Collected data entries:

________________________

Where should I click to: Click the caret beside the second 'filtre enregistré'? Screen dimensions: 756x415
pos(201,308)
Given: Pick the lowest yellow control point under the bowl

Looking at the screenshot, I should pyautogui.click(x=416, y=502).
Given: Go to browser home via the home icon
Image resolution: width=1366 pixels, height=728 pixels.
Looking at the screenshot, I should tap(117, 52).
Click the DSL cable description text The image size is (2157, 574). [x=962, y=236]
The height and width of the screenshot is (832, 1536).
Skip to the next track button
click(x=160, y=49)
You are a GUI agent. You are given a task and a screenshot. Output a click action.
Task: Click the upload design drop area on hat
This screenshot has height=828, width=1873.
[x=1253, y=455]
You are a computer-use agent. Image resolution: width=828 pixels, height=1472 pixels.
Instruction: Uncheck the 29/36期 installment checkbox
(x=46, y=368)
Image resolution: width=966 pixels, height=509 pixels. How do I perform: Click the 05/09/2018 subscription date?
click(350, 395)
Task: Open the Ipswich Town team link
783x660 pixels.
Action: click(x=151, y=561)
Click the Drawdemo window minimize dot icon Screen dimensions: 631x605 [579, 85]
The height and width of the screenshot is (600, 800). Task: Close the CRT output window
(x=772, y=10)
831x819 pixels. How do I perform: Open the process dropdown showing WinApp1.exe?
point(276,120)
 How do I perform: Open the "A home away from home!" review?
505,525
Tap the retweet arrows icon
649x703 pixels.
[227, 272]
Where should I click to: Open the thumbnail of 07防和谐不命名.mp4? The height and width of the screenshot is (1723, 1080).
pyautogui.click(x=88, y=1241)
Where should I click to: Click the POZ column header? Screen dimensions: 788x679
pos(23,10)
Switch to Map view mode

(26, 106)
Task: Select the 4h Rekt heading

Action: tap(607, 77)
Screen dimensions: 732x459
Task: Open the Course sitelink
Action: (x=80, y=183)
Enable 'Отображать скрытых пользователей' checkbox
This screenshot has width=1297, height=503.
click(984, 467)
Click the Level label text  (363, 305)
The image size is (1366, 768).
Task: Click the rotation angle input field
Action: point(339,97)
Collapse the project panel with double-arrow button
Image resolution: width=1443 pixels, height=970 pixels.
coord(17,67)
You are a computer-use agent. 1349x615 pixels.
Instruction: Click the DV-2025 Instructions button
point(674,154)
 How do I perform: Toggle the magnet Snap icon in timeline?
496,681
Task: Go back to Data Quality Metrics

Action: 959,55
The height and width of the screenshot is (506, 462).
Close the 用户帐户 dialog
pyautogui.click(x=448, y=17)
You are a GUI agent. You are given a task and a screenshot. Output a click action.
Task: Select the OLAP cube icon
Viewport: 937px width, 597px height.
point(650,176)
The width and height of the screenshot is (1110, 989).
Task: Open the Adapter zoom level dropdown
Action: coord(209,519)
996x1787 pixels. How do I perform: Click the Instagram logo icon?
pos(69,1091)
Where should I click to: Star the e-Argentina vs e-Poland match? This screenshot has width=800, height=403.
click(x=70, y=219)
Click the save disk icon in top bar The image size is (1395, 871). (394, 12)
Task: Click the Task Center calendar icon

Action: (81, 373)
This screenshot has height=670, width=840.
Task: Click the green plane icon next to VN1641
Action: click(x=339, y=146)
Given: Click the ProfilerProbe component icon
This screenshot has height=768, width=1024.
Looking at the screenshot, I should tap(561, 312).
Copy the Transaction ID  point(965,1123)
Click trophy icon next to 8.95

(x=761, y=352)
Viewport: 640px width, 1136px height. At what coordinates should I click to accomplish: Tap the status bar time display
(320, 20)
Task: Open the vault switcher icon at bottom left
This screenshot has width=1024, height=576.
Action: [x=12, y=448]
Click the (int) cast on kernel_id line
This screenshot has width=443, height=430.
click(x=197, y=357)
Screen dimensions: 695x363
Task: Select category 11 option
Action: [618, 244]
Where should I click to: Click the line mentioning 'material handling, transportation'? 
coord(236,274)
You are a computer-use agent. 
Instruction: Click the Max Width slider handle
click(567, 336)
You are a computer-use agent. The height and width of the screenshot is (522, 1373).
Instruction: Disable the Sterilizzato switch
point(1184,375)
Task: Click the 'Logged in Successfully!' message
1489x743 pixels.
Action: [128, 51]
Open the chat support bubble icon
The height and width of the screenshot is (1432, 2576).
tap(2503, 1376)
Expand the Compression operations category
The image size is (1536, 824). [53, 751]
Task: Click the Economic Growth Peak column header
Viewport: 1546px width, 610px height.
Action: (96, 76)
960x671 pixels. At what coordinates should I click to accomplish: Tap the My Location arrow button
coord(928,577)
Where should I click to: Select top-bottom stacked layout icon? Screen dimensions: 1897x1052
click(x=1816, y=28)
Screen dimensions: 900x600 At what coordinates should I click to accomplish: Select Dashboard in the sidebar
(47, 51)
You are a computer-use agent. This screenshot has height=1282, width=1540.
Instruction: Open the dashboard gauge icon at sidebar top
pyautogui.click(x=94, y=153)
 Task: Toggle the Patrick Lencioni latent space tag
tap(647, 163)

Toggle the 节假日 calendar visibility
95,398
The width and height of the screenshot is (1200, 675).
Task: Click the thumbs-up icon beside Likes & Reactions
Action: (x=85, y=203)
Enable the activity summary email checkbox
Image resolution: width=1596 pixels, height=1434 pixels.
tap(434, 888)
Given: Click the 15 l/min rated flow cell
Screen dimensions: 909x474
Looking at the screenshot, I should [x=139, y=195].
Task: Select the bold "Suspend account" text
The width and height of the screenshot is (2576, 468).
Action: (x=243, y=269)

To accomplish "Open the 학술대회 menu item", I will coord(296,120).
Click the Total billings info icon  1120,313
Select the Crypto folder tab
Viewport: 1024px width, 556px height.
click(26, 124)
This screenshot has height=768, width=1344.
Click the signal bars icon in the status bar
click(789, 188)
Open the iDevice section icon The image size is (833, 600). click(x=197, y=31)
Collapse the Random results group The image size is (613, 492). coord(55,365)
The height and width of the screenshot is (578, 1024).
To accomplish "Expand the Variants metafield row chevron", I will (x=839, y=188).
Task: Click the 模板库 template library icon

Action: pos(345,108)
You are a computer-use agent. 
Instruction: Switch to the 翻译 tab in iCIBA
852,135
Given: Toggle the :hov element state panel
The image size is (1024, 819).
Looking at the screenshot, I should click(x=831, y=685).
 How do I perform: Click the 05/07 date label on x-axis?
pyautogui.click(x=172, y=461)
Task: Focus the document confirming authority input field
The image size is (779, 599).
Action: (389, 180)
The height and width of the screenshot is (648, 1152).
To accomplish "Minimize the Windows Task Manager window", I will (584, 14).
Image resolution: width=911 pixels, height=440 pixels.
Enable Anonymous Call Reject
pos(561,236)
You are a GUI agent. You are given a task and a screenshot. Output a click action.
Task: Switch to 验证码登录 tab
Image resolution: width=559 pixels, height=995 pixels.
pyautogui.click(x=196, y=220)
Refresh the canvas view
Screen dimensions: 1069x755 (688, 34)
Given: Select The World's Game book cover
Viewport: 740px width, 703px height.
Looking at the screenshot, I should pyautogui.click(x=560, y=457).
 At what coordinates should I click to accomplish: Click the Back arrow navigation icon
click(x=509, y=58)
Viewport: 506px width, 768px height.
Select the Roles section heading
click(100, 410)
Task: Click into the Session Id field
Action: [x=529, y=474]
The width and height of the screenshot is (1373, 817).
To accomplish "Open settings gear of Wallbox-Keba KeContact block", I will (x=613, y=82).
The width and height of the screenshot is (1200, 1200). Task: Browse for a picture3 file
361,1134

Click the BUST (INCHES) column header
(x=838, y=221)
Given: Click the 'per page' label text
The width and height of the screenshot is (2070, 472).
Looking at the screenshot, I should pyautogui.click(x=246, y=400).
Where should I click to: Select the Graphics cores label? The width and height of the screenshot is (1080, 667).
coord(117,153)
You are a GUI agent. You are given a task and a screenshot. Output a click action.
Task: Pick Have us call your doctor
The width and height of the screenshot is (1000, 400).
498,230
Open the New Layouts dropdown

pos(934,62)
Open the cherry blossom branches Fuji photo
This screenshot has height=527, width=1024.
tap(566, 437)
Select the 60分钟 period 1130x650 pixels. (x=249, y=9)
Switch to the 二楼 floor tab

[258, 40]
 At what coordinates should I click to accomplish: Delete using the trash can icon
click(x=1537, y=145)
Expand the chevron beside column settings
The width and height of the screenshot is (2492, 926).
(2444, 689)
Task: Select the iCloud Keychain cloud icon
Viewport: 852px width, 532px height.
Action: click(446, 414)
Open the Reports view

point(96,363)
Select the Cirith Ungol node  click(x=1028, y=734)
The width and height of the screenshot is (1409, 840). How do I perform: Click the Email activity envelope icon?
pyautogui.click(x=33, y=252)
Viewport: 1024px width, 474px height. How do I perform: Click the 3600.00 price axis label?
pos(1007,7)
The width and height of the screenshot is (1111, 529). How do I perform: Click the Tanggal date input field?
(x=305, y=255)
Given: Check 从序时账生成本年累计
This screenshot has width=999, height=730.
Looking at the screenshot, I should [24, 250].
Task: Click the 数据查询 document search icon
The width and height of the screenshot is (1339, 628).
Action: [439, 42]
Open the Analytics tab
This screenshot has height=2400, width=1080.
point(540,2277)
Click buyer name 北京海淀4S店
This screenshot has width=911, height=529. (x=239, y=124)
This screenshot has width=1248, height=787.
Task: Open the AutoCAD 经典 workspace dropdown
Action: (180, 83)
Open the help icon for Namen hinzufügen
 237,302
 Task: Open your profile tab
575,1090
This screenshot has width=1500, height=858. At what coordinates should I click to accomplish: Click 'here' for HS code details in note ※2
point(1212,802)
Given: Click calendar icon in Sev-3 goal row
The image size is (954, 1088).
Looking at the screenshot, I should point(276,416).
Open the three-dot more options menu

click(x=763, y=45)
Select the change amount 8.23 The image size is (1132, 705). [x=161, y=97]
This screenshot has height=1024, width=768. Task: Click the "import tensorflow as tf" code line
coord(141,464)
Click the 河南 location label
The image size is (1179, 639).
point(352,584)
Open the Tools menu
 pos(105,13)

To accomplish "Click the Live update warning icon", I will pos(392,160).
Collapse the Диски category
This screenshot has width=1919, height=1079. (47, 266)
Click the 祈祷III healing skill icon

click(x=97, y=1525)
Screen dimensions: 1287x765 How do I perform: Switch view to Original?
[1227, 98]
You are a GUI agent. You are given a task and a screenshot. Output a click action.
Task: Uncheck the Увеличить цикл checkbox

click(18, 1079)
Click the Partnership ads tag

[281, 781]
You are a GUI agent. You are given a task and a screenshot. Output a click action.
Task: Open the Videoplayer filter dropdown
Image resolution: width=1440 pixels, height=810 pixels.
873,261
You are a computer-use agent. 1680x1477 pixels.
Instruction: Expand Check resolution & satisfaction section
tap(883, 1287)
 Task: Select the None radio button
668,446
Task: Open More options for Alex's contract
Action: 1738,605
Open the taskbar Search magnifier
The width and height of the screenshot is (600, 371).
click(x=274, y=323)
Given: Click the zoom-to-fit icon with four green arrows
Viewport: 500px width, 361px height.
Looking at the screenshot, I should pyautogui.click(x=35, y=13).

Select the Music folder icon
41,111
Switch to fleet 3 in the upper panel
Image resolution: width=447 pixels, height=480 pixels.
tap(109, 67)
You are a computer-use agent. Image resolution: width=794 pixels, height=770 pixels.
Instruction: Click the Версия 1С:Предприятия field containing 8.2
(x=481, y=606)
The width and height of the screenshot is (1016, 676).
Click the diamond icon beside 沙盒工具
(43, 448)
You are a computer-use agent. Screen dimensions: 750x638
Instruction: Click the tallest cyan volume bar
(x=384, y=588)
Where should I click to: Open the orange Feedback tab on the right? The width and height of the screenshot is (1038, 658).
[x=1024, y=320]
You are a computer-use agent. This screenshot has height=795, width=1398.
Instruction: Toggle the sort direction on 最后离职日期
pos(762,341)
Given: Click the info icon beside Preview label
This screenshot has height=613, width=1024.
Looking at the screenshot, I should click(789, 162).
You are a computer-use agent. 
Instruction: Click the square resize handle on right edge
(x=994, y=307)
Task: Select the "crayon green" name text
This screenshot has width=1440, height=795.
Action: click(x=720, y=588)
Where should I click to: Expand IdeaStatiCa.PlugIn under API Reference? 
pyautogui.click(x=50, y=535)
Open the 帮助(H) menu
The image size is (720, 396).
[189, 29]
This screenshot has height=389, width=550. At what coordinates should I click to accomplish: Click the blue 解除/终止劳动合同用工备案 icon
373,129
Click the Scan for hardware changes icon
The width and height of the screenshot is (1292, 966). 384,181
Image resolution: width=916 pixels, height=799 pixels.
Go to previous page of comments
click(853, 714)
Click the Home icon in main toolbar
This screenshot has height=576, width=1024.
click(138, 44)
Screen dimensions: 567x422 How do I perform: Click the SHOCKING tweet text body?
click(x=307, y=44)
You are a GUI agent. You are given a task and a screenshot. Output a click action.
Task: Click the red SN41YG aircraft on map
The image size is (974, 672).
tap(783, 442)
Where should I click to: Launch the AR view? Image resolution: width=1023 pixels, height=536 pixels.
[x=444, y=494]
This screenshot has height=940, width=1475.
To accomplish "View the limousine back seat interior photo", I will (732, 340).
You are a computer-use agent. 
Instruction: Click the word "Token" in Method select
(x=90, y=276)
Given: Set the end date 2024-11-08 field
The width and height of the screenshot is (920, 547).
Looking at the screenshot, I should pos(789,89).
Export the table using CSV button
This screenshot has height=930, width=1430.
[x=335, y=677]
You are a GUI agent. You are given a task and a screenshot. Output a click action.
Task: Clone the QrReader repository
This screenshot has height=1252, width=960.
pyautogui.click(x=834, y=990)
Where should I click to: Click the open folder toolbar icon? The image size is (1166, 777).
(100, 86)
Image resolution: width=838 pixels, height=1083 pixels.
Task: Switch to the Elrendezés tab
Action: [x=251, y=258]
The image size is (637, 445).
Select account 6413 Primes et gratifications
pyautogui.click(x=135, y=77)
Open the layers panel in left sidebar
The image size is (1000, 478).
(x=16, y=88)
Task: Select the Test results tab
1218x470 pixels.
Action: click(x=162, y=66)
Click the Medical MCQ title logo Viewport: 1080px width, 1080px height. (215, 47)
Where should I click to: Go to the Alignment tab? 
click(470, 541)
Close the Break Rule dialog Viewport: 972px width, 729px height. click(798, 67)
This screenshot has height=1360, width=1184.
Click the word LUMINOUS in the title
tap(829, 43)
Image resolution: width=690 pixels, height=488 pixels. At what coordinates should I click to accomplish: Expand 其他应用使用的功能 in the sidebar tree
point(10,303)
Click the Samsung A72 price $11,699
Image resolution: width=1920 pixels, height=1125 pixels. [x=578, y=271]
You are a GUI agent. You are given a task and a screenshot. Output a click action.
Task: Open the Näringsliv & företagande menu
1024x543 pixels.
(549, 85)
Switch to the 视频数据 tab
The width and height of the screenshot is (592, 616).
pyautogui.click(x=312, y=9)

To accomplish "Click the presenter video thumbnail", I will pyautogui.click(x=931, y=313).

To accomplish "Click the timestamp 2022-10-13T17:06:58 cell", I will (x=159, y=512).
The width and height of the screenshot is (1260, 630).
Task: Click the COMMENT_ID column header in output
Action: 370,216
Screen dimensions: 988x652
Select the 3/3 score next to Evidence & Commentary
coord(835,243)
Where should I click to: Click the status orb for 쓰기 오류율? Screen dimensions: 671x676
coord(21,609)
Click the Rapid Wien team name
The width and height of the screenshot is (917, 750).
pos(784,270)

________________________

= ACTION ITEM =
In the records above, find every line with the word "arrows" and copy it.

= SOLUTION =
Tap the retweet arrows icon
Given: Click the zoom-to-fit icon with four green arrows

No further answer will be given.